Entries on locating words and elements
_ _ _ _ _
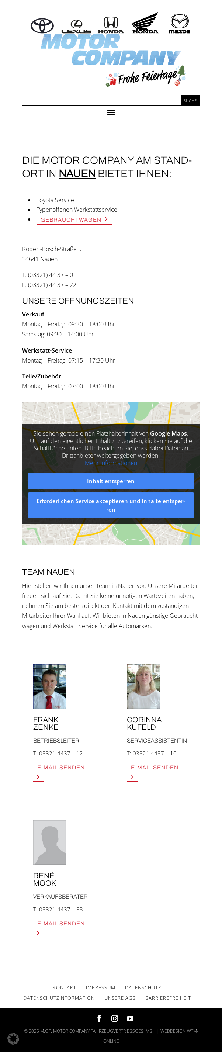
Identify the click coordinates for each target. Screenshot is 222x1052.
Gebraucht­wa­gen (71, 219)
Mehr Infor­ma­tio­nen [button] (111, 463)
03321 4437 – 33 (61, 909)
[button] (13, 1038)
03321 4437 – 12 (61, 753)
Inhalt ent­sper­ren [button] (111, 481)
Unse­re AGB (120, 997)
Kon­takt (64, 987)
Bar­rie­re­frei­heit (168, 997)
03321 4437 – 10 (155, 753)
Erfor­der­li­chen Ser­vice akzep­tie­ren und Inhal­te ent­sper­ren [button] (111, 505)
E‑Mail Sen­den (61, 767)
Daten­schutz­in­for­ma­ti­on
_ _ _ _ _
Instructions to follow
Reproduce the stretch from the line containing "Erfor­der­li­chen Ser­vice akzep­tie­ren" through the end of the records, line for line.

Problem solution
Erfor­der­li­chen Ser­vice akzep­tie­ren und Inhal­te ent­sper­ren [button] (111, 505)
E‑Mail Sen­den (61, 767)
Daten­schutz­in­for­ma­ti­on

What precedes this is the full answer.